Mark Christiansen provides a detailed overview of compositing—covering masks, mattes, blending modes, and alpha channels—in a chapter from his After Effects Studio Techniques book posted on the Adobe Press website.

Rich Young collects resources and tutorials for various methods of creating vignettes.

Chris Zwar provides tips on color keying and compositing on his website.

Render and export a sequence of still images

You can export a rendered movie as a sequence of still images, in which case each frame of the movie is output as a separate still-image file. When you render one movie using multiple computers on a network, the movie is always output as a still-image sequence. Many 3D animation programs accept sequences of still images. Sequences of PNG files are often a good choice for transfer of visual elements from After Effects to Flash Professional.

If you are creating a movie for transfer to film, you will need to create a sequence of still images that you can then transfer to film using a film recorder.

Creating a sequence of PSD files is a good way to transfer frames to Photoshop for touchup and editing. You can then import the image sequence back into After Effects.

When specifying the output filename for a still-image sequence, you actually specify a file-naming template. The name that you specify must contain pound signs surrounded by square brackets ([#####]). As each frame is rendered and a filename created for it, After Effects replaces the [#####] portion of the name with a number indicating the order of the frame in the sequence. For example, specifying mymovie_[#####].tga would cause output files to be named mymovie_00001.tga, filmout_00002.tga, and so on.

The maximum number of frames in a still-image sequence is 32,766.

Render and export a single frame of a composition

You can export a single frame from a composition, either as an Adobe Photoshop (PSD) file with layers intact or as a rendered image. This is useful for editing files in Adobe Photoshop, creating a proxy, or exporting an image from a movie for posters or storyboards.

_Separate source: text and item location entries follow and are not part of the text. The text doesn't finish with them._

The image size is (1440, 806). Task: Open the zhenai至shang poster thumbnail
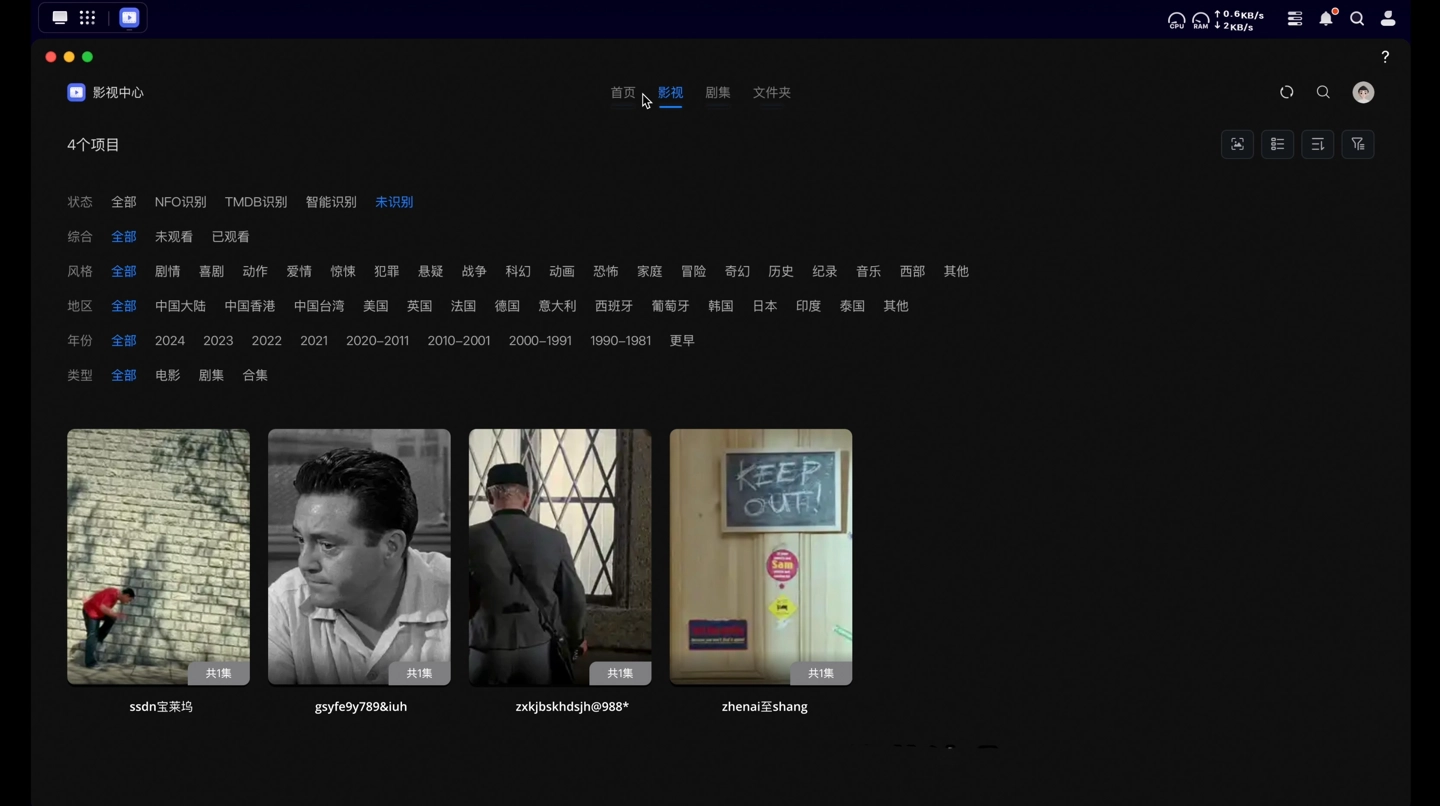(x=761, y=557)
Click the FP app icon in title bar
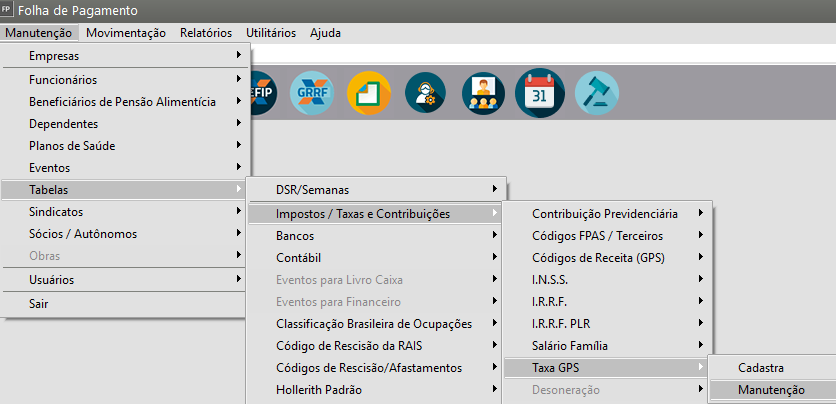Viewport: 836px width, 404px height. point(7,10)
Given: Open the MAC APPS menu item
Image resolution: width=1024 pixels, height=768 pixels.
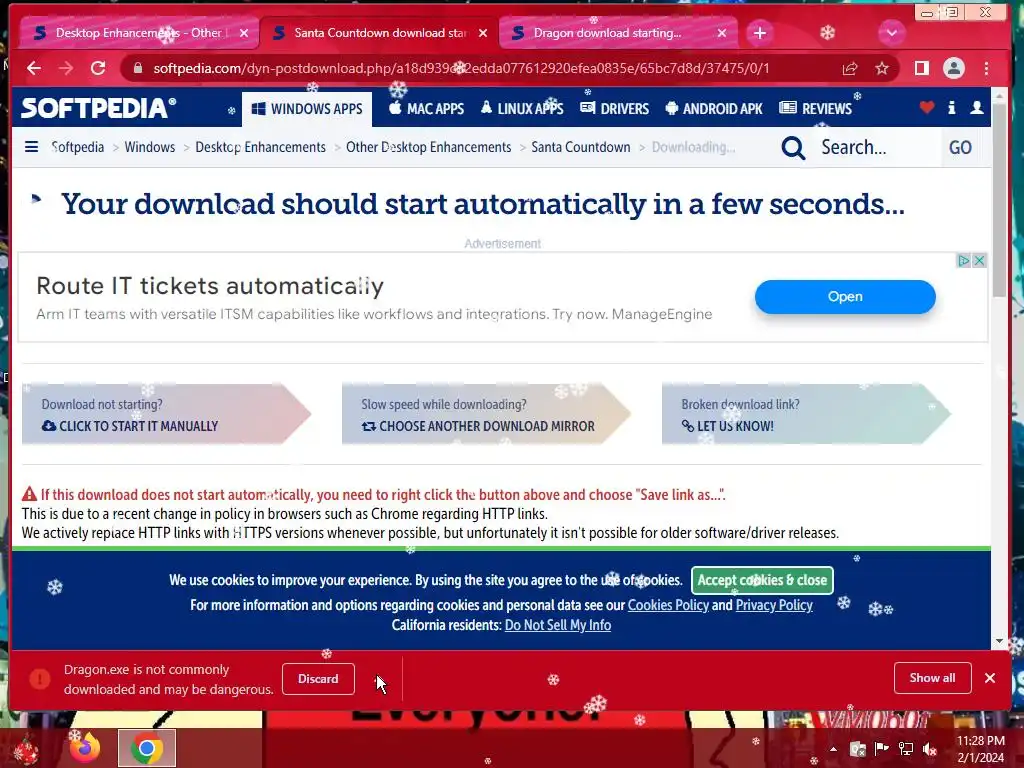Looking at the screenshot, I should pyautogui.click(x=426, y=108).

The Photoshop Layers command preserves all layers from a single frame of an After Effects composition in the resulting Photoshop file. Nested compositions up to five levels deep are preserved in the PSD file as layer groups. The PSD file inherits the color bit depth from the After Effects project.

In addition, the layered Photoshop file contains an embedded composite (flattened) image of all the layers. This feature ensures that the file is compatible with applications that don’t support Photoshop layers; such applications display the composited image and ignore the layers.

A layered Photoshop file saved from After Effects may look different from the frame viewed in After Effects if the frame uses features that Photoshop doesn’t support. For example, if the frame contains a blending mode that isn’t available in Photoshop, a blending mode that most resembles it is substituted in the layer, but the embedded composite image (viewable only by applications that don’t support Photoshop layers) looks the same. Alternatively, you can render the frame using the Composition > Save Frame As > File command to export a flattened and rendered version of the file to the PSD format.

PSD files generated by Save Frame As > Photoshop Layers have the sRGB IEC61966-2.1 ICC color profile embedded if color management is disabled for the project (the project's working color space is set to None). If color management is enabled for the project (the project's working color space is set to something other than None), then PSD files generated by Save Frame As > Photoshop Layers have the color profile embedded that corresponds to the project's working color space. (See Color management and color profiles.)

  1. Go to the frame that you want to export so that it is shown in the Composition panel.
  2. Do one of the following:
    • To render a single frame, choose Composition > Save Frame As > File. Adjust settings in the Render Queue panel if necessary, and then click Render.

    • To export a single frame as an Adobe Photoshop file with layers, choose Composition > Save Frame As > Photoshop Layers.


To change the default output settings for the Save Frame As > File command, change the settings for the Frame Default render settings template (See Create, edit, and manage render settings templates.)